Socrates (c. 470-399 BC), the son of a stone mason and mid-wife, possessed a remarkable intellect and became convinced at an early age that learning was the path to virtue and the surest road to happiness. Perhaps the emphasis on mental training arose because Socrates was an ugly and uncoordinated man physically, at least by the contemporary standards of his fellow Athenians.
The Olympic Games had begun in 776 BC, and Grecian culture was all about molding the finest male physical specimans
in their gymnasiums in order to attain victory for the gods. So in an age where male physical beauty and prowess was esteemed, Socrates was indeed an outcast. This seemed to bother Socrates little. Though he exercised throughout his life, Socrates developed a paunch in his thirties, and with his distinctive bowlegged walk, the people of Athens often made cruel jokes about him.

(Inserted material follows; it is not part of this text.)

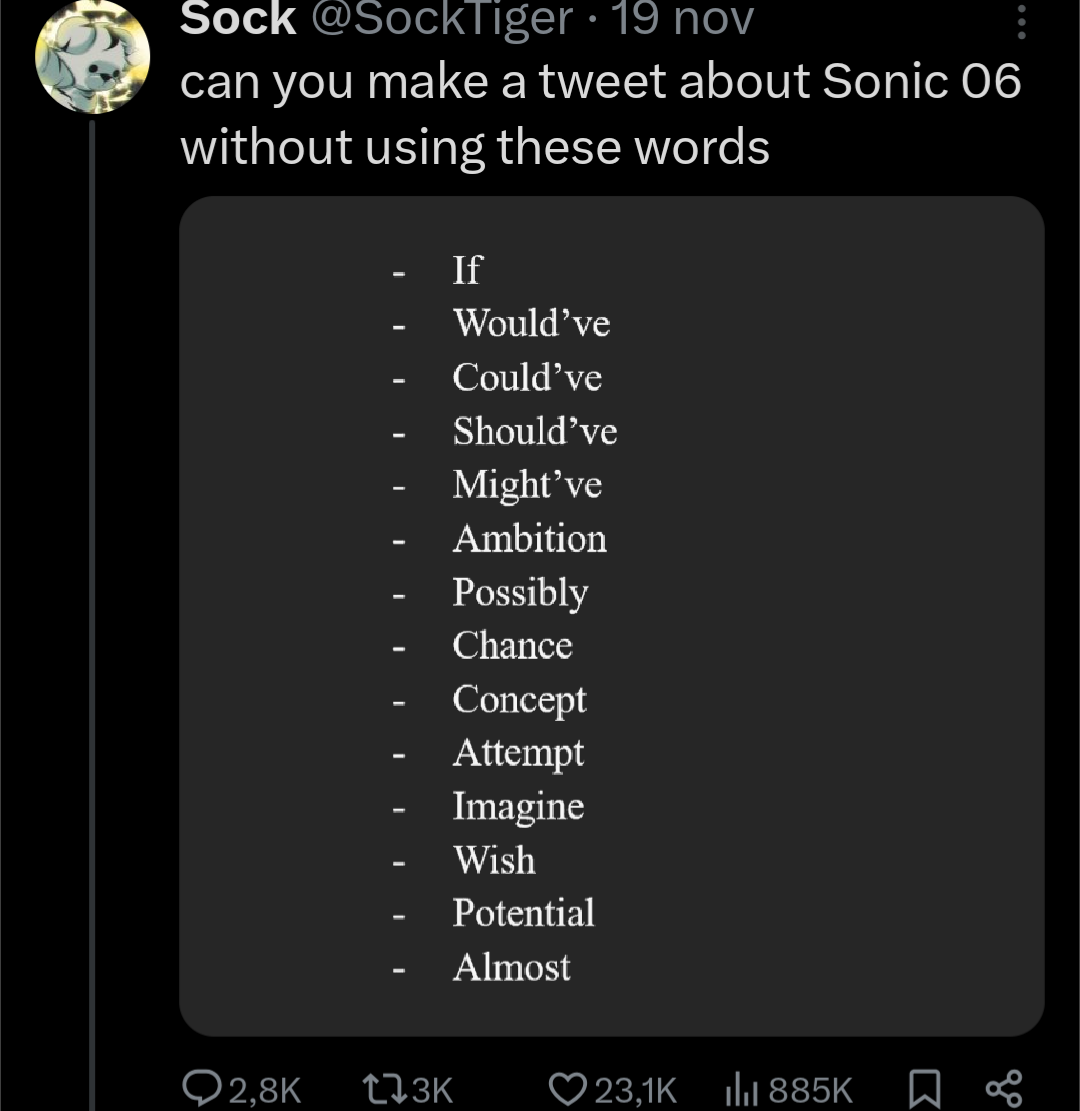The height and width of the screenshot is (1111, 1080).
Task: Click the share icon
Action: [x=1003, y=1088]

When asked why he did not resent being mocked, Socrates said,
"If a man slaps my face, he does me no evil, only himself."

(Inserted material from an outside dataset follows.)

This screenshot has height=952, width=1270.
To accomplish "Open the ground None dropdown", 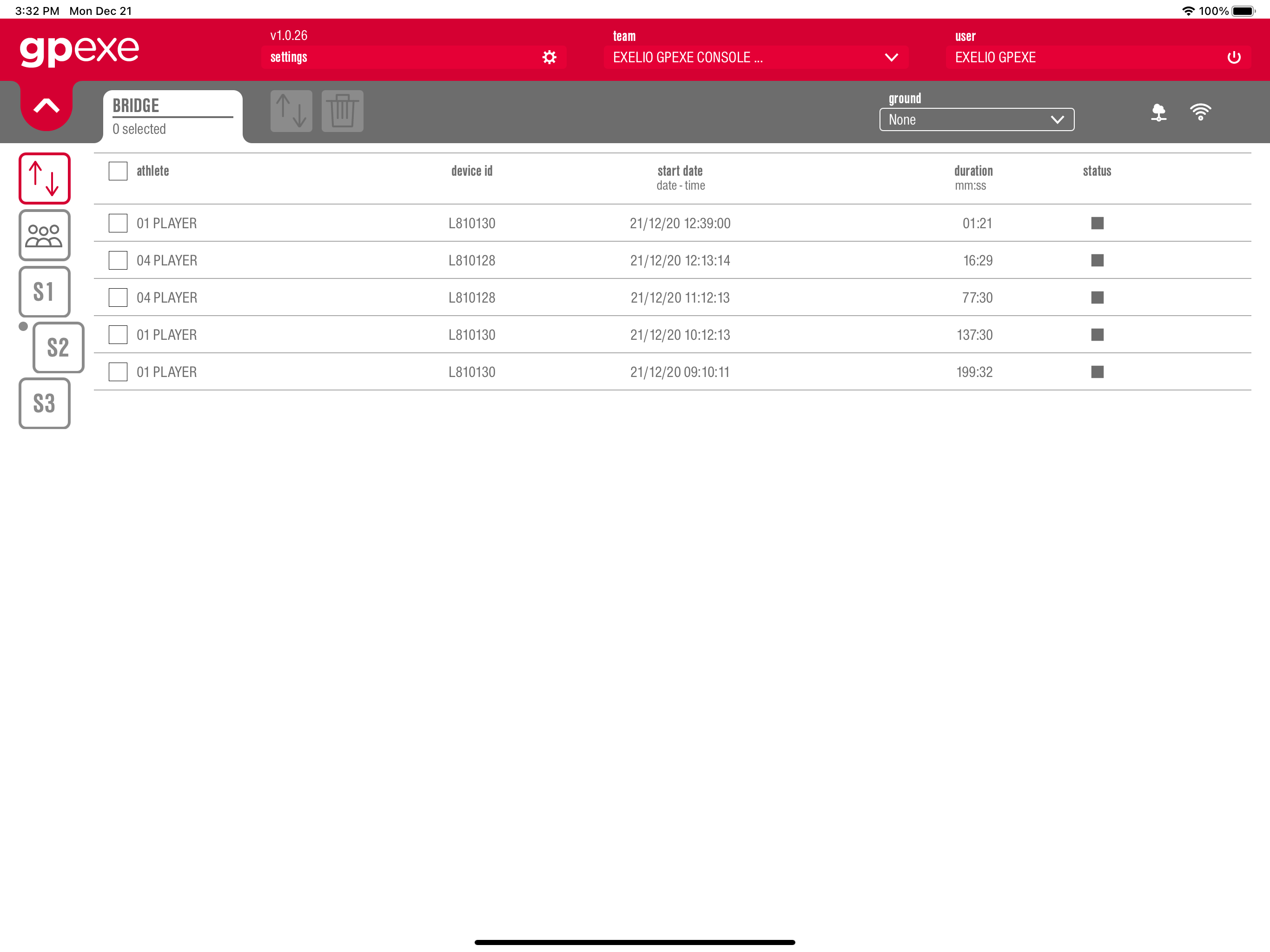I will (x=977, y=119).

Socrates decided early in life to be a teacher of others. In 5th century Greece, education was handled privately, among individual families, and it was mostly the privilege of only the wealthy and upper class. Socrates, a middle-class man himself, strongly felt that education for the poor was the only way Greek states could ultimately succeed against invasion attempts by rival nations, especially the Persians. Socrates took no pay to be what he called "an examiner" of men. For this reason, Socrates learned to live on the bare necessities of life. He is famous for sayings like,
"Some men live to eat. I eat to live." "Greedy people do not appreciate delicacies." "Those who drink a lot don't relish rare wines." "Poverty is a shortcut to self-control." "Nothing is said to be in favor of riches and high birth, which are easy roads to evil."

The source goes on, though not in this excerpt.